# simplegdbmio: my first useful program, check it out!



## lockfile (Oct 21, 2012)

I wrote this program to finally test out my c skills. I know I still have none, but at least I finally managed to write something useful. The hardest point was getting my head wrapped around pointers. I spent about 4 days writing the program and about 2 days messing around with the pointers. Pitiful I know.
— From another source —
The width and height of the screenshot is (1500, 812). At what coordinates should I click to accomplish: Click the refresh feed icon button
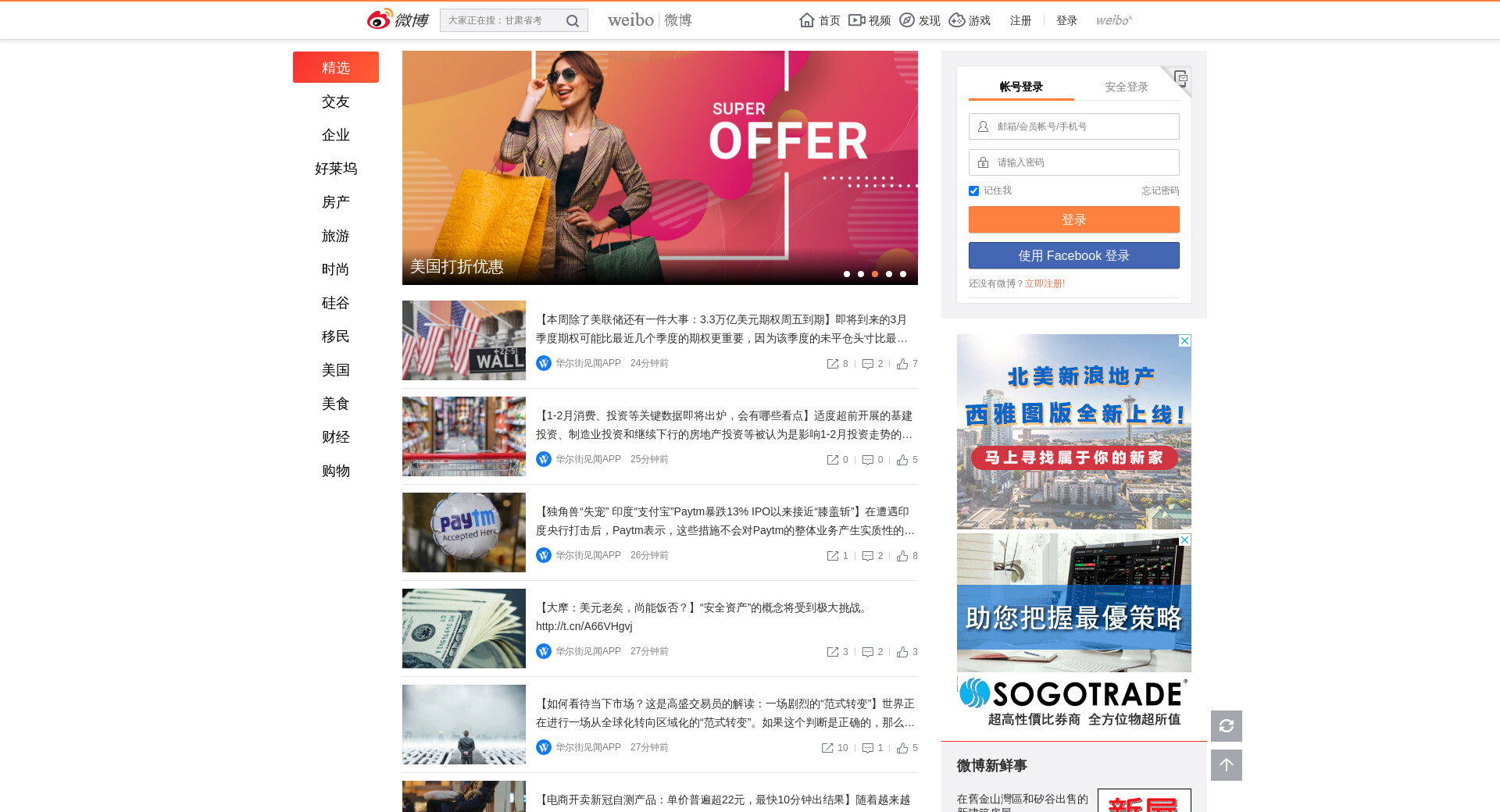[x=1227, y=726]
I personally am going to use it for some scripts I got lying around here. This program can by like the pgsql or mysql command line tools to access PGSQL AND MYSQL databases. Can I call it gdbmnosql? Well, nonetheless, this program will have plenty of improvements in the future. The code seems noobish, as I only know the basics of good design practices. 

And thanks in advance for the comments!


Synopsis
        [cmd=]simplegdbmio gdbmfile "key string"[/cmd]
        [cmd=]simplegdbmio gdbmfile "key string" "value string"[/cmd]

Purpose
Write or read simple key value pairs to a gdbm database. To read use two arguments. To write, use three arguments.

To install

```
cd <src dir>; make;
```
Then manually copy to your ~/bin folder


----------



## tmw (Oct 24, 2012)

Hello,
First thing 
gdbm is by default installed in /usr/local so I modify your Makefile to:


```
gcc -L/usr/local/lib -I/usr/local/include -o simplegdbmio simplegdbmio.c -lgdbm
```

Second thing 

```
[tmw@amszilas ~/simplegdbmio-1.0.0]$ ./simplegdbmio 
Segmentation fault: 11 (core dumped)
```
You are assuming that argv values will be in place. You should check if user provide arguments.

Third thing 

```
[tmw@amszilas ~/simplegdbmio-1.0.0]$ ./simplegdbmio gdbmfile "key string"
error: database failed to open
exitting....
Segmentation fault: 11 (core dumped)
```

if the gdbm file does not exist you are not exit the program and goes forward, you should exit to avoid this Segmentation fault.

Those are my comments for the first look at your code.


----------



## tmw (Oct 24, 2012)

Continue:


```
[tmw@amszilas /usr/home/tmw/simplegdbmio-1.0.0]$ ./simplegdbmio plik lala lala
error: database failed to open
exitting....
Segmentation fault: 11 (core dumped)
```

If file does not exists the program crash.


```
GDBM_FILE dbf =  gdbm_open(&argv[1][0],0,GDBM_WRITER,01700,NULL);
```

Why do you write &argv[1][0] and not just argv[1] ?


```
if ( !read_data(dbf,key)) // if read fails give error
     printf("error: reading GDBM file failed\n");
   }
```

This is not a bug but IMO error messages should go to the stderr.


----------



## lockfile (Oct 27, 2012)

Yea the program is very rudimentary. There is very little error checking throughout the entire program. It is a newb project after all, but yes, you're right. I will go in there and fix up some stuff. 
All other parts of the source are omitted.